At present, “most employers and group health plans provide less coverage for mental healthcare than for the treatment of physical conditions like cancer, heart disease, or broken bones. They will need to adjust their benefits to comply with the new law, which requires equivalence, or parity, in the coverage.”
According to USA Today, the legislation “will provide parity in insurance benefits for 113 million Americans. Employers with 50 workers or less are exempted.” 
In addition, the measure “would bar insurance plans from setting higher copays or deductibles for mental health or substance abuse treatment than for medical care. Lower benefit limits also would be illegal, along with caps on the number of outpatient therapy sessions or inpatient treatment days.” 
Notably, “employees also would have to be covered for out-of-network mental healthcare if their plan includes out-of-network medical coverage.”
The bill is named for Sen. Pete Domenici (R-N.M.), who began work on the bill over a decade ago “after his daughter Clare…was diagnosed with schizophrenia,” the Wall Street Journal added.

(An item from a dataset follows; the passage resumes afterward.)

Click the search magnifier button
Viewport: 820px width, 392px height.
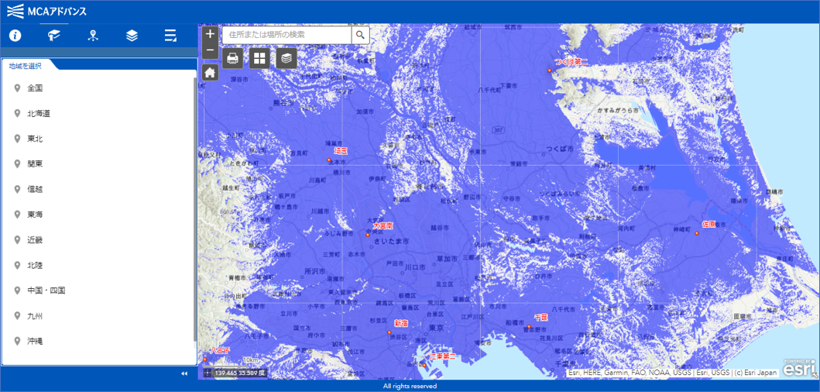(360, 35)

The Journal noted that the bill “stalled for years largely because of opposition from Republicans who controlled the House.”
The AP pointed out that “employers and insurers were concerned that legislation would have required plans to cover a ‘telephone book’ of conditions, raising costs beyond what companies and their workers could afford, and potentially negating companies’ ability to offer any health coverage at all.” 

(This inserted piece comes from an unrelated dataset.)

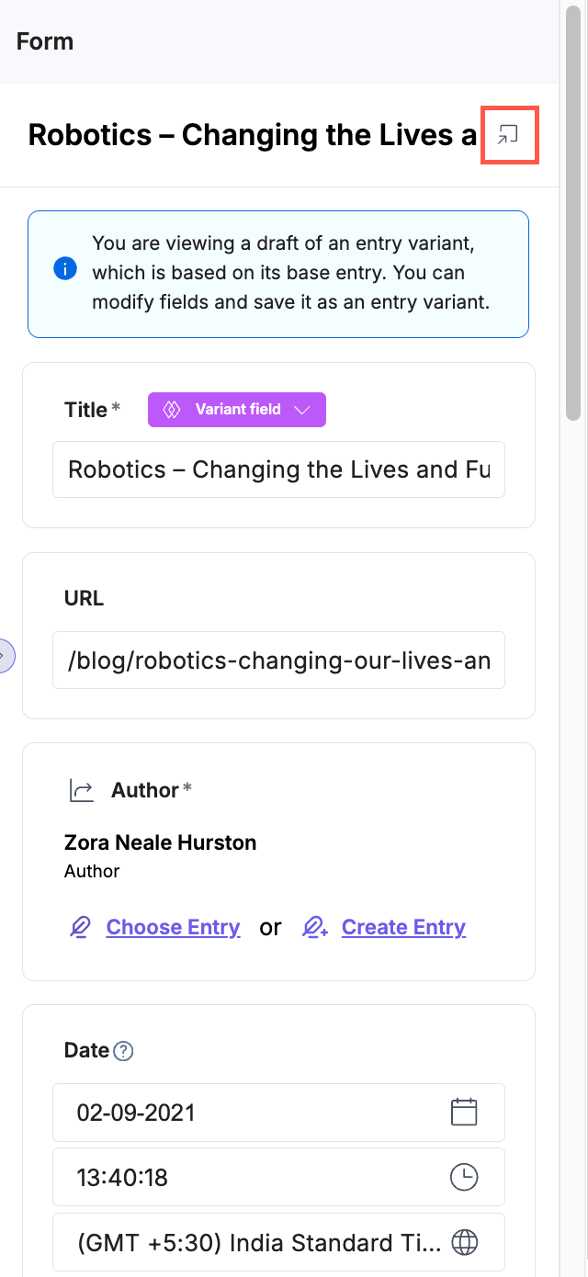Click into the Title text field
588x1277 pixels.
tap(278, 469)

But, this bill “does not mandate that group health plans cover mental health or addiction treatment, only that when plans do so, the coverage must be equitable to other medical coverage. The insurance industry is now a strong supporter of the parity legislation.”
Previously, “the House and Senate…disagreed about how to cover the cost to the federal government of the expanded benefit, estimated at $3.4 billion over five years by the Congressional Budget Office in 2007,” Bloomberg News reported. This “estimate is related to tax revenue that would be lost because employers would pay more for health insurance premiums, to cover the expanded benefits, instead of turning over some of this money as taxable wages to employees.”
Mental-health advocates praised the legislation, saying that the new law will help the estimated “67 percent of adults and 80 percent of children requiring mental-health services [who] do not receive help, in large part because of discriminatory insurance practices,” the Boston Globe noted.